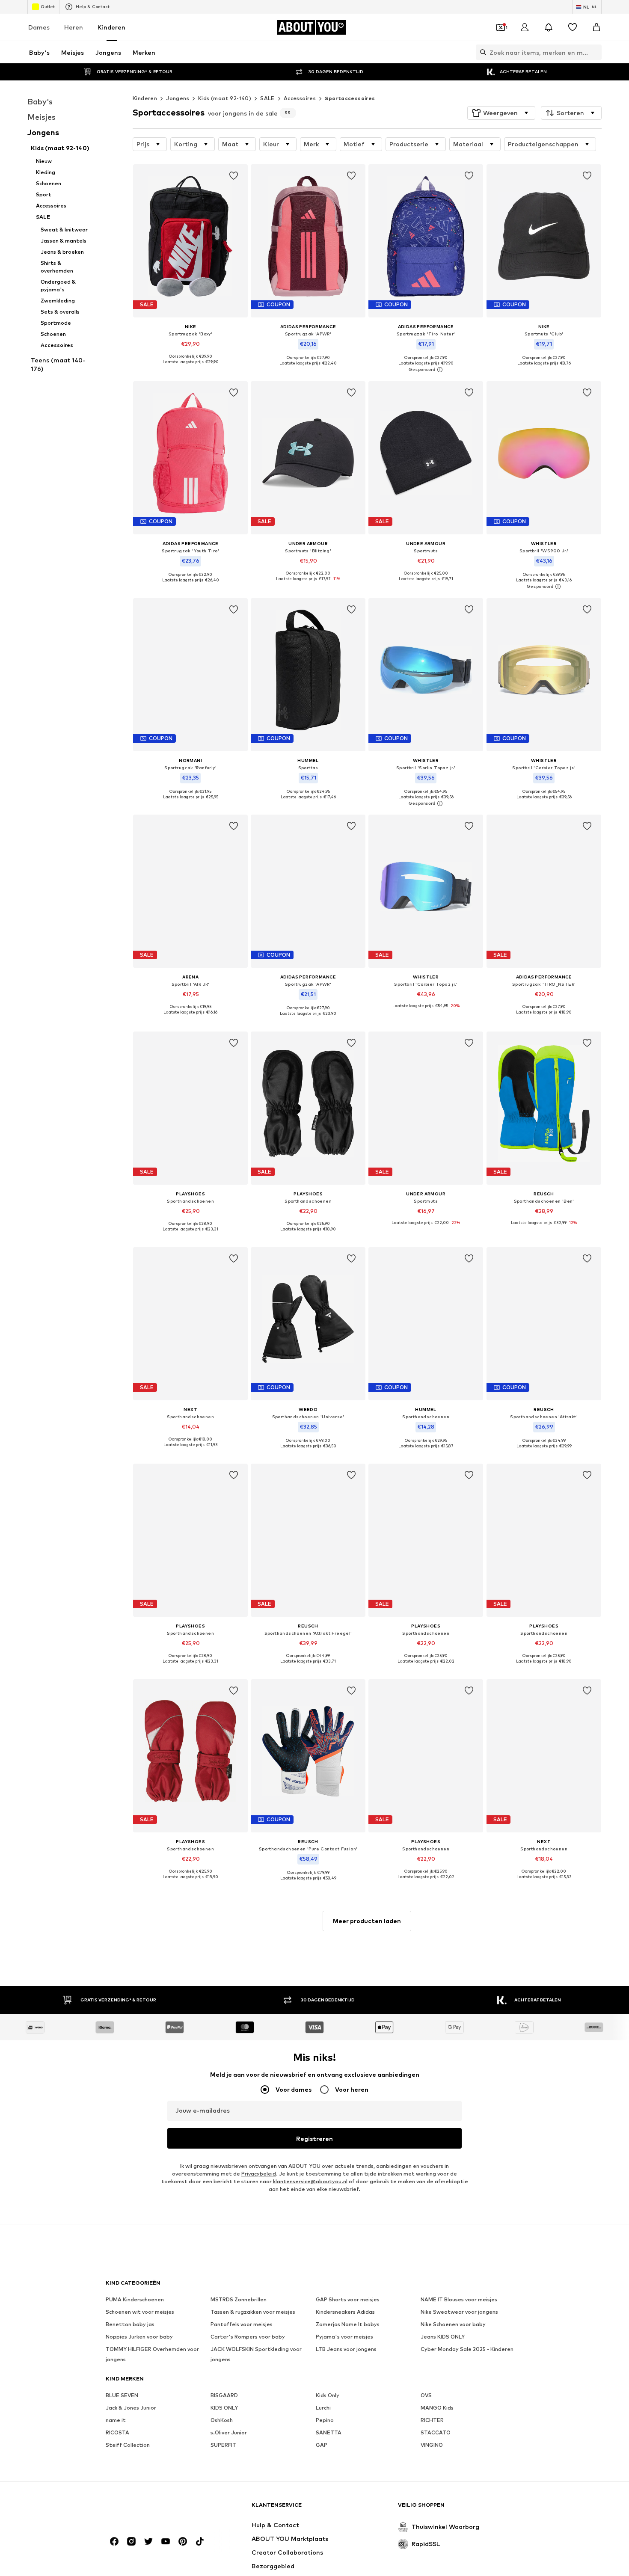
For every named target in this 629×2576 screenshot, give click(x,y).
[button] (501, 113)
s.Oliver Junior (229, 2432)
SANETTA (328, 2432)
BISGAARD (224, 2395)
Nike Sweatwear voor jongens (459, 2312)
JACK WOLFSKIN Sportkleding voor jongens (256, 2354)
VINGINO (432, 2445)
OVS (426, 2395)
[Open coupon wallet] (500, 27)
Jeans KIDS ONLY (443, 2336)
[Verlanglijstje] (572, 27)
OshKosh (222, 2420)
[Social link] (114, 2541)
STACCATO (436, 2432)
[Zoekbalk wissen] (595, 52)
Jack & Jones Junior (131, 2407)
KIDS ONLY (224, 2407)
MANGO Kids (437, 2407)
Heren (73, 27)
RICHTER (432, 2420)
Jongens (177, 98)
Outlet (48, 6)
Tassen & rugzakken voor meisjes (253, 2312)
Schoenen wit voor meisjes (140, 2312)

[Activity]:
Search the listing above for the lines with "OshKosh (222, 2420)" and "Tassen & rugzakken voor meisjes (253, 2312)", then output those lines and all lines between them exactly.

[Answer to this task]:
OshKosh (222, 2420)
[Social link] (114, 2541)
STACCATO (436, 2432)
[Zoekbalk wissen] (595, 52)
Jack & Jones Junior (131, 2407)
KIDS ONLY (224, 2407)
MANGO Kids (437, 2407)
Heren (73, 27)
RICHTER (432, 2420)
Jongens (177, 98)
Outlet (48, 6)
Tassen & rugzakken voor meisjes (253, 2312)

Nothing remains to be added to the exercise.